## Exercise A
From the transmission rebuild thread, write out the passage that begins with "Not sure if" and ends with "waiting on parts.", word for word.
## Exercise B
Write what comes next in the transmission rebuild thread, picking up after its final post.

## Selected extract
- - -
Looks like you may have the 4R75W. It seems to be pretty similar to the car versions. Did a quick search.
http://www.f150online.com/forums/transmissions/353305-jmod-similar-4r75w.html

Seems you have some time, so beef it up a little and work it to death. Thumbs Up


----------



## Sprag-O (Dec 31, 2013)

http://www.f150online.com/forums/tr...-own-transmission-less-than-500-pictures.html


----------



## White Gardens (Oct 29, 2008)

Sprag-O;1927918 said:


> http://www.f150online.com/forums/tr...-own-transmission-less-than-500-pictures.html


Not sure if I have that much time. I'm confident in my mechanical skills, but I'm not sure I'm that confident.

My only real fear is running into other damage, and then waiting on parts.

Who knows, I might try it though.


----------



## Sprag-O (Dec 31, 2013)

Most the time it's just a blown out ring, worn pack, crap in the valve body etc...

But I hear you, Don't want to get into it, and find the reason your clutchpak isn't locking up is the drum has a crack in it.


----------



## White Gardens (Oct 29, 2008)

Sprag-O;1928170 said:


> Most the time it's just a blown out ring, worn pack, crap in the valve body etc...
> 
> But I hear you, Don't want to get into it, and find the reason your clutchpak isn't locking up is the drum has a crack in it.


I wish I had more time as it would be a fun project.

But, went with a reman company out of Kankakee.

1100 for standard re-build and new torque converter.

Could of went to a stage two upgrade for 1750.00. Basically shift kit and heavy duty clutch pack.

I opted for just the shift kit upgrade for $1400.00 total. I figured the shift kit would help extend the life of the stock clutch packs as I feel the majority of the abuse is towing a trailer in the summer and the shifting.
- - -
## Listed entries
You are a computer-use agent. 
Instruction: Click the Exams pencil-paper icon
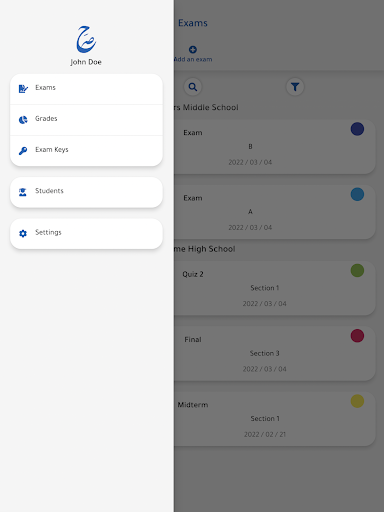(x=23, y=89)
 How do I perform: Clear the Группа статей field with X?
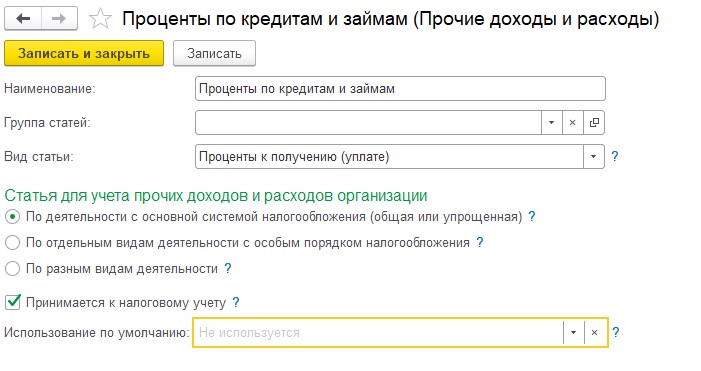click(x=572, y=122)
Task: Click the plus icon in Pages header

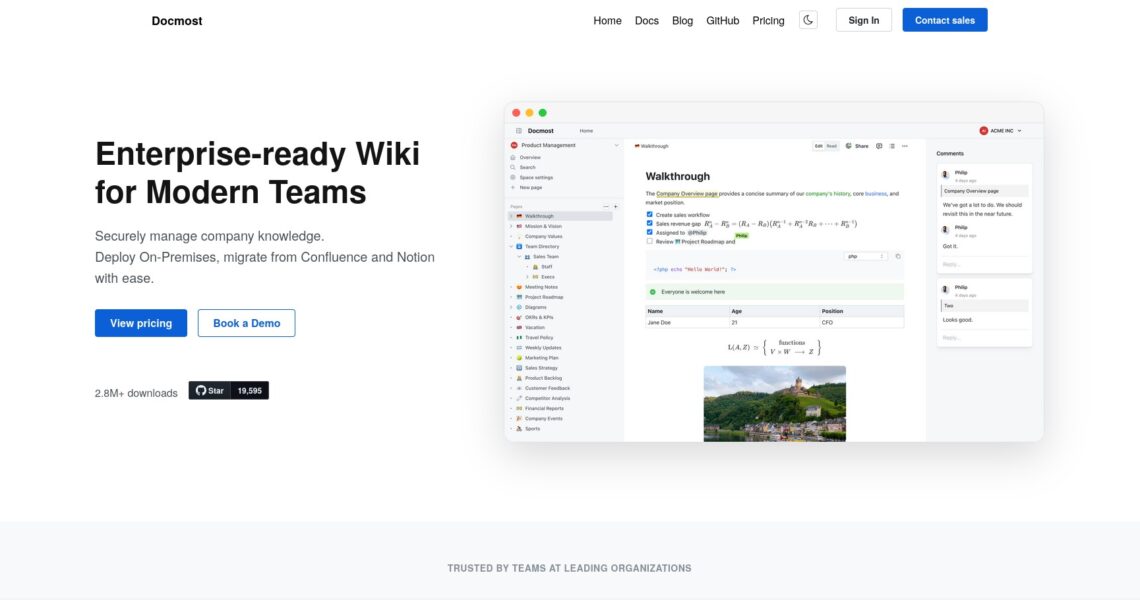Action: point(615,206)
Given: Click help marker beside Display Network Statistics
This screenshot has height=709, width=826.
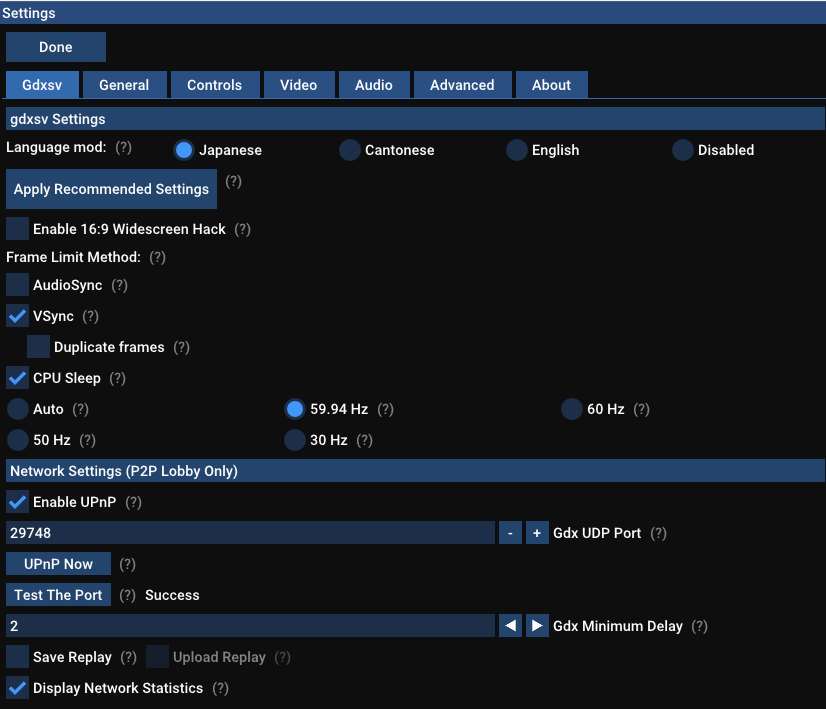Looking at the screenshot, I should point(220,688).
- - -
## Task answer A
Not sure if I have that much time. I'm confident in my mechanical skills, but I'm not sure I'm that confident.

My only real fear is running into other damage, and then waiting on parts.

## Task answer B
We'll see if I made the right decision. Considering the stock tranny went almost 200k miles, I think I'll be just fine.

And by the way, I had an odd one. 4R70E.... not the W. Couldn't hardly find anything on line in the way of a rebuild or even a re-build kit for it.

........


----------



## Sprag-O (Dec 31, 2013)

I think the E and W are practically the same transmission, just different ratios.


----------



## sota (Jan 31, 2011)

step 1: fix old one (you're doing that already.  )
step 2: start hunting for a gently used great priced twin to your current one.
step 3: retire old one when it blows up and use "new" one
step 4: lather, rinse, repeat.


----------



## White Gardens (Oct 29, 2008)

Sprag-O;1928789 said:


> I think the E and W are practically the same transmission, just different ratios.


Talked to a couple of shops and a couple of dealers. Only real answer I got was the E stood for electronic. I asked about putting a w in, they felt it wouldn't match up case wise, and the computer would have to be either re flashed or updated for the w trans.

.....


----------



## White Gardens (Oct 29, 2008)

sota;1928797 said:


> step 1: fix old one (you're doing that already.  )
> step 2: start hunting for a gently used great priced twin to your current one.
> step 3: retire old one when it blows up and use "new" one
> step 4: lather, rinse, repeat.


Its a possibility, but I really want to get a 250,or 2500 of some sort.

This Ford might stay in the fleet though for a light duty truck.


----------



## Sprag-O (Dec 31, 2013)

> "E" is for electronic, in this case it defines the unit as being the latest version of the 4R70W/4R75W family.
> 
> "W" is for "wide ratio", having a larer gearing difference.
> 
> ...


Sounds legit?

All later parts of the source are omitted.